### [Required work]
Please extract, word for word, the passage of the py-pHash readme from "Python bindings for libpHash" to "features are similar.".

### [Text passage]
---
/py-phash

python bindings for pHash

Primary LanguageCGNU General Public License v3.0GPL-3.0

py-pHash

Python bindings for libpHash (http://phash.org/)

A perceptual hash is a fingerprint of a multimedia file derived from various features from its content. Unlike cryptographic hash functions which rely on the avalanche effect of small changes in input leading to drastic changes in the output, perceptual hashes are "close" to one another if the features are similar.

Installation

python setup.py install

(for python 3 checkout python3 branch)

You may wish to install imagemagick or graphicsmagick for additional file format support.

Usage

DCT hash

int phash_imagehash( str file ) int phash_distance( int hash1, int hash2 )

Radial hash

pHash.Digest phash_image_digest( str file, float sigma, float gamma, int angles=180 ) int phash_crosscorr( phash.Digest digest1, phash.Digest digest2 )

Mexican hat wavelet

list pHash.mh_imagehash( str file ) float pHash.hamming_distance2( list byteList1, list byteList2 )

Peak of Cross Correlation

float pHash.compare_images( str file1, str file2 )

import pHash
hash1 = pHash.imagehash( 'file.1.jpg' )
hash2 = pHash.imagehash( 'file.2.jpg' )
print 'Hamming distance: %d (%08x / %08x)' % ( pHash.hamming_distance( hash1, hash2 ), hash1, hash2 )

digest1 = pHash.image_digest( 'file.1.jpg', 1.0, 1.0, 180 )
digest2 = pHash.image_digest( 'file.2.jpg', 1.0, 1.0, 180 )
print 'Cross-correelation: %d' % ( pHash.crosscorr( digest1, digest2 ) )

Todo

  • Return peak cross-correlation for radial hashing
  • Add audio and video support
  • Beautify the code, add comments
  • Unify with python 3 branch
---
### [Material]
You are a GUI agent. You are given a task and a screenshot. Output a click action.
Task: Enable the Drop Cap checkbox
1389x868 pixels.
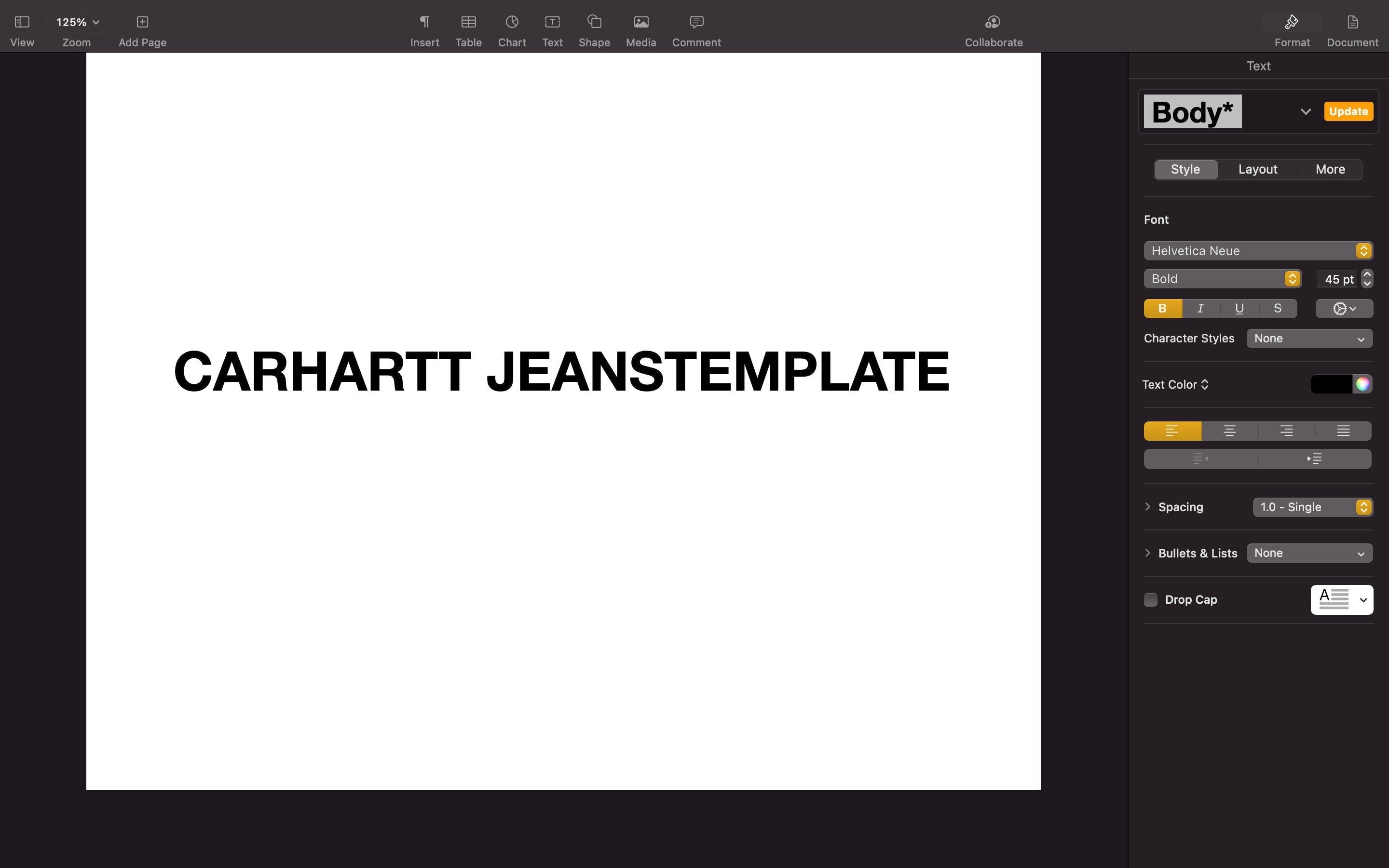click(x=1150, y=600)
---
### [Exercise response]
Python bindings for libpHash (http://phash.org/)

A perceptual hash is a fingerprint of a multimedia file derived from various features from its content. Unlike cryptographic hash functions which rely on the avalanche effect of small changes in input leading to drastic changes in the output, perceptual hashes are "close" to one another if the features are similar.